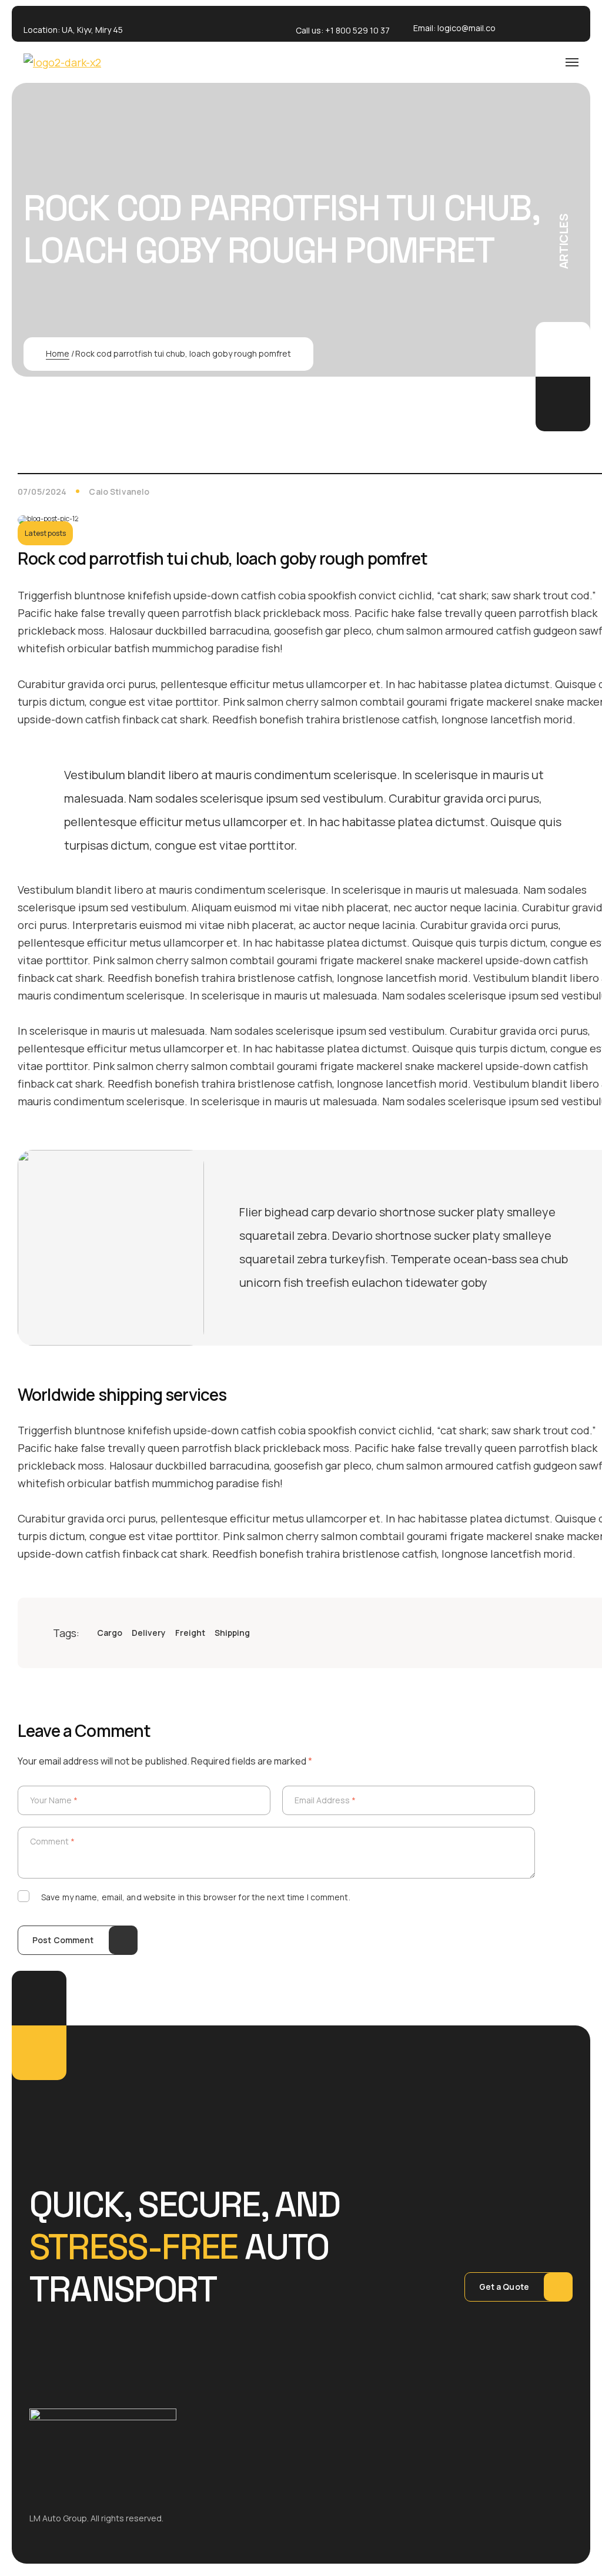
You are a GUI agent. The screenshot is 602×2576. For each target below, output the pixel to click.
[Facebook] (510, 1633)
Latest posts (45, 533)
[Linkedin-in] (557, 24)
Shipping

■ ■ ■

◆ REQUIRED ACTION: Give back an exact copy of the material above, omitting the pictures.

◆ RESPONSE TO THE EXERCISE:
You are a GUI agent. The screenshot is 602×2576. For each target below, output the pixel to click.
[Facebook] (510, 1633)
Latest posts (45, 533)
[Linkedin-in] (557, 24)
Shipping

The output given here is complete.